I have been doing some more research on the Pandas at Google. It’s possible that “Panda” is the surname of the person mentioned in the interview, but it could also could be a nickname, or a shortened version of a longer name. I have seen at least one Google engineer with a last name that starts with p-a-n-d-a…
I hadn’t heard that Matt Cutts had confirmed that Navneet Panda was the Panda being referred to, but I’ll be digging deeper.
None with any pending or granted patents. π
Great find even though it mostly tells us what we already know. Guessing it would be too much to ask that they would actually hide some real factors in there. On the mushroom topic though, the problem is that anyone with conclusive data on the silver coin theory never bother to blog about it (for good reasons) π
As Michael Martinez above says, the patent application is too early and doesn’t cite Panda’s name, however I think the Panda update is a collection of many algorithmic changes and this could be a small part of it. Even if it isn’t, Google introduces many other changes to it’s search algorithm, so it’s useful to get an idea of the technologies they feel worthy of patenting to get a small understanding of how they think.

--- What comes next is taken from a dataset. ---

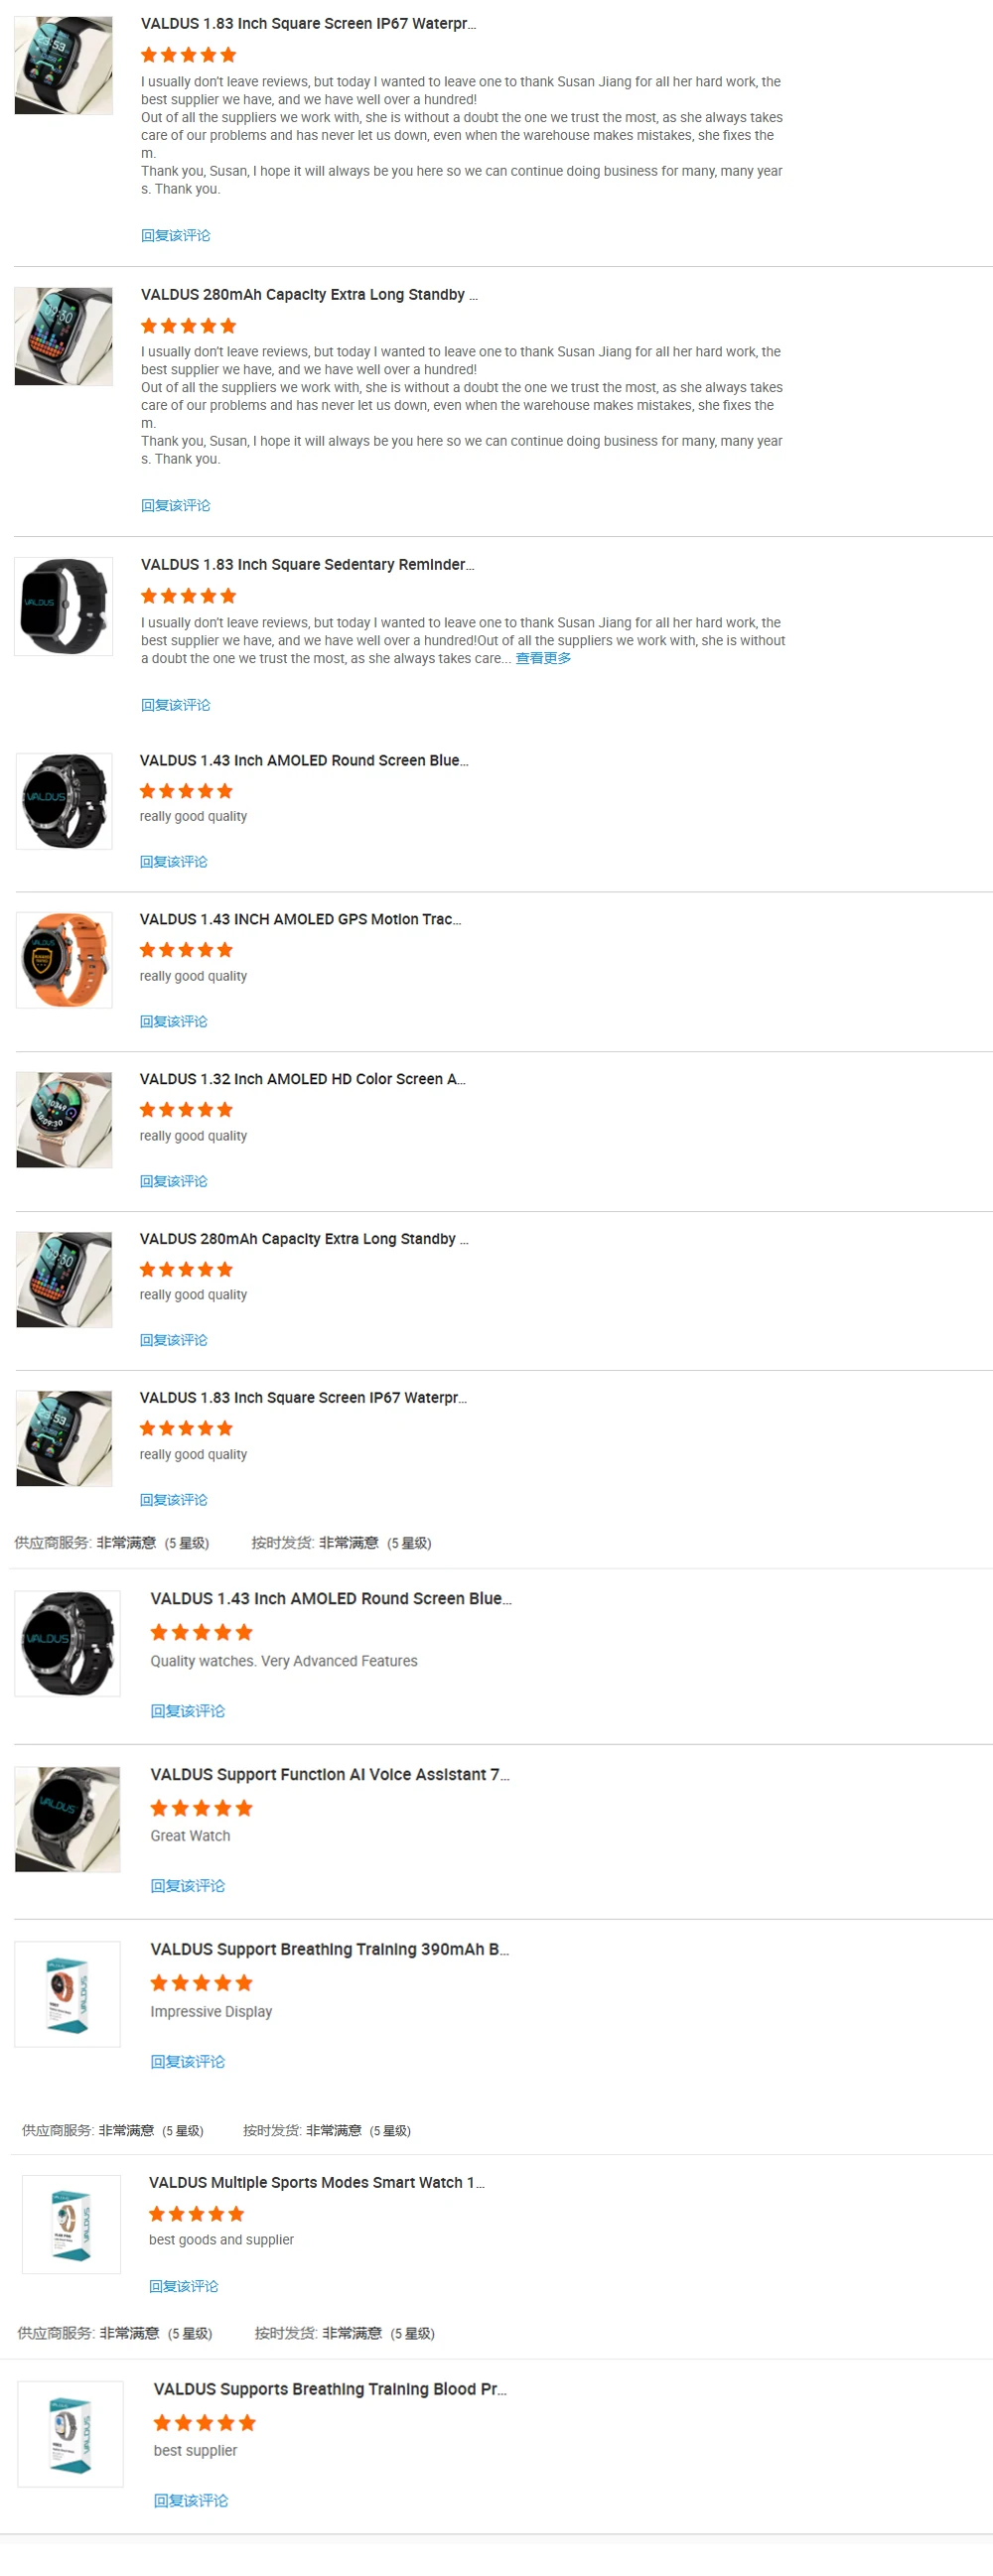Expand the truncated review with 查看更多
The height and width of the screenshot is (2576, 993).
[543, 658]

Cheers for this interesting article, however I’ve decided to stop building sites specifically for Google and investigate other methods of traffic generation instead π
Hi Magnus,
I actually really like running across patents from Google that confirm and reinforce things that we might have guessed or gleaned from Google blog posts, interviews, and our experiences. The patent introduces us to a framework for a system like Panda which would have been possible without something like it in place.
My great grandmother was using that mushroom test long before blogging or the Web was around, before Vannevar Bush even wrote about the memex, and during a time when coins were being minted that actually contained silver in them. π
Hi Walnut
Thank you. The Panda update pretty much seems to be a process in and of itself rather than a collection of many algorithmic changes. Google has confirmed that they are presently running this Panda process approximately once a month, and that the aim behind it wasn’t to penalize sites, but rather to improve the quality of search results that they display to searchers.
While the engineer “Panda” may have provided a “break through” that helped the search quality team launch the upgrade, that doesn’t mean that the engineer the upgrade is named after was one of the people who initiated the process, nor does it necessarily give us any indication of when Google first started working upon it. Google has patented processes that it has taken them years to integrate into their search engine. For example, the instant search results that Google shows us today were first mentioned as a possibility in a patent that was filed in 2005.
I’m not sure that it was ever a good idea to build sites specifically for Google. It’s much better to build sites that can attract attention from many different sources, and it really always has been.
Isn’t “penalizing a website” and “improving the search results quality” the same thing?
Hi Alex,
They aren’t the same. Penalizing a website is an action that might be taken against a specific site manually, or in an automated fashion because there’s a perception that the site is in some way attempting to manipulate Google’s search results. Improving the quality of search results aims at trying to rank pages returned in search results based upon some combination of relevance and quality.
That is the best ending to a post, ever. I agree, it is good seeing patents that reinforce what we already believe. Adds a few lighted corners to the Google black box.
Hi Bianca,
Thank you. True story.
Sometimes a patent describes something I’ve been observing for a while, and they even have a name for the phenomenon. That’s even better.